— Exercise —
What you return must match the records below exactly, apart from the omitted pictures.

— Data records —
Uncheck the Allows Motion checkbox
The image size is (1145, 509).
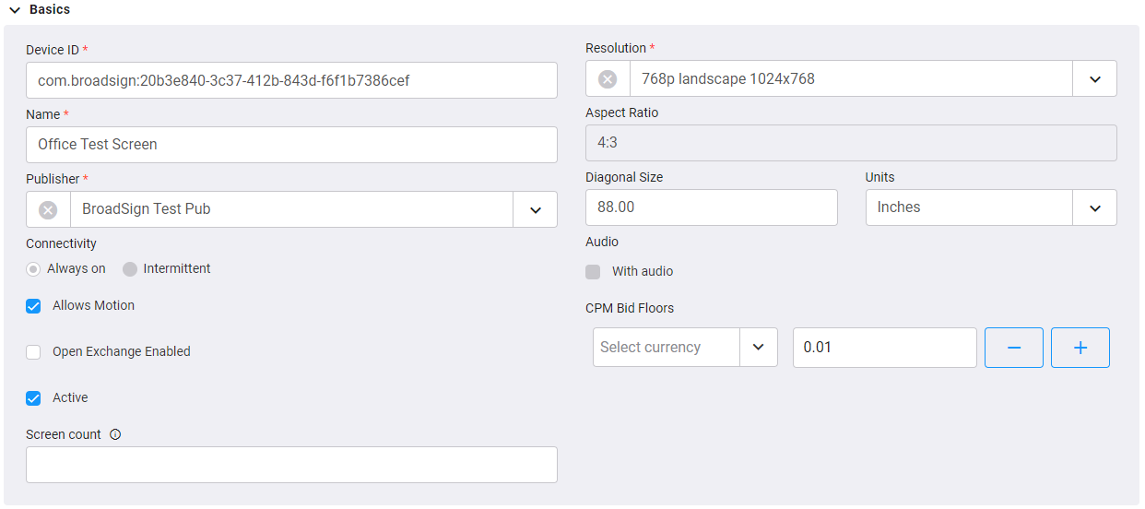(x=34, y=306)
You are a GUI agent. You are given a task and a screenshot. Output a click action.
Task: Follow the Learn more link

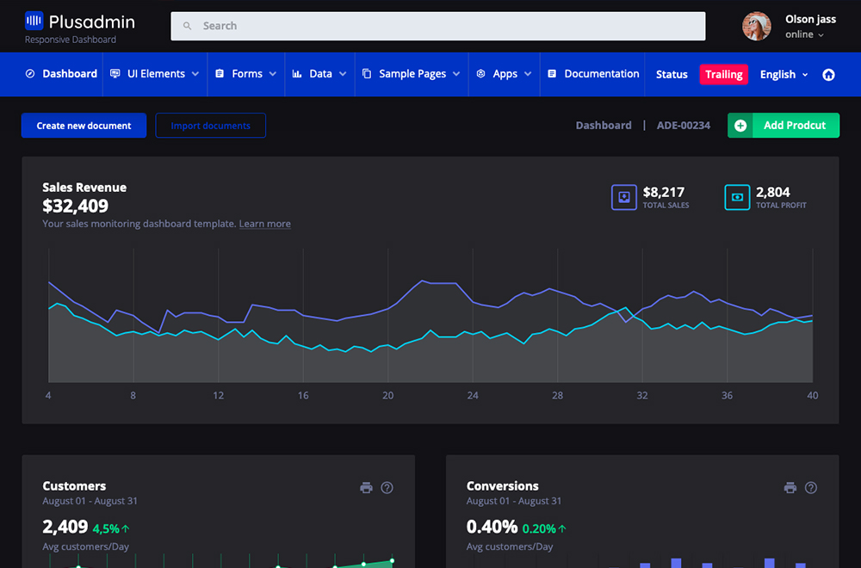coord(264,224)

— Response below —
Uncheck the Allows Motion checkbox
The image size is (1145, 509).
(x=34, y=306)
You are a GUI agent. You are given a task and a screenshot. Output a click action.
Task: Follow the Learn more link

coord(264,224)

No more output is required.